# At the ends of the thread, thrown over a block suspended from the ceiling, hang two weights of the same mass.

**At the ends of the thread, thrown over a block suspended from the ceiling, hang two weights of the same mass. After another weight of 4 kg was placed on the right weight, the weights began to move with an acceleration of 0.25g. Find the initial mass of the load, as well as the tension force of the thread when moving. The mass of the block and thread, as well as the friction in the axis of the block, should be neglected.**

Given:

m1 = m2 = m – the mass of the weights at the ends of the thread thrown over the block is the same;

dm = 4 kilograms – the mass of the additional load, which was placed on the right load;

g = 10 Newton / kilogram – acceleration of gravity;

a = 0.25 * g = 2.5 m / s2 is the acceleration with which the loads began to move.

It is required to determine m (kilogram) – the initial mass of the weights, as well as T (Newton) – the tension force of the thread when the system moves.

By the condition of the problem, we neglect the masses of the block and the thread itself, as well as the friction force.

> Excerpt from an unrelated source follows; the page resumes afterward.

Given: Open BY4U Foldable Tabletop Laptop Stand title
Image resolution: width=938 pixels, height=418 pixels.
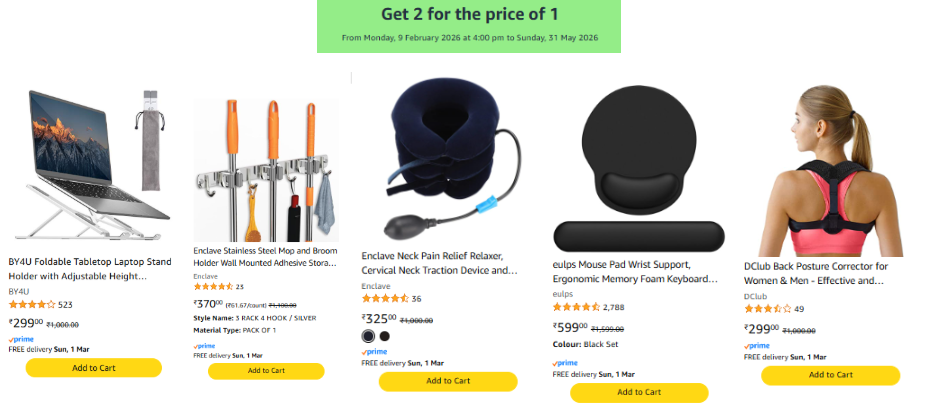Looking at the screenshot, I should 90,269.

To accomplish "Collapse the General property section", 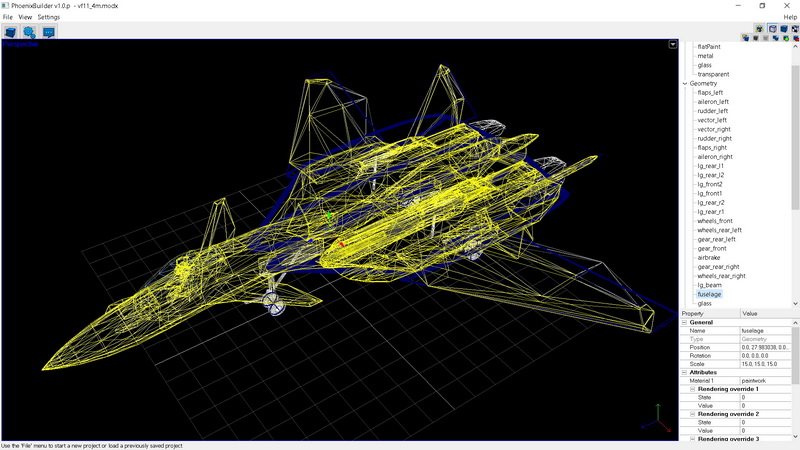I will click(x=685, y=323).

Then, we compose the equations of Newton’s second law for the right and left weights:

(1) (m + dm) * g – T = (m + dm) * a;

(2) T – m * g = m * a.

Let us add equations (1) and (2):

(m + dm) * g – T + T – m * g = (m + dm) * a + m * a;

m * g + dm * g – m * g = m * a + dm * a + m * a;

dm * g = 2 * m * a + dm * a;

2 * m * a = dm * (g – a);

m = dm * (g – a) / (2 * a) = dm * (g – 0.25 * g) / (2 * 0.25 * g) = 0.75 * dm * g / 0.5 * g =

= 0.75 * dm / 0.5 = 1.5 * dm = 1.5 * 4 = 6 kilograms.

From equation (2) we find the thread tension force:

T = m * (g + a) = m * (g + 0.25 * g) = 1.25 * m * g = 1.25 * 6 * 10 = 75 Newtons.

Answer: the initial mass of the weights is 6 kilograms, the tension force of the thread during movement is 75 Newtons.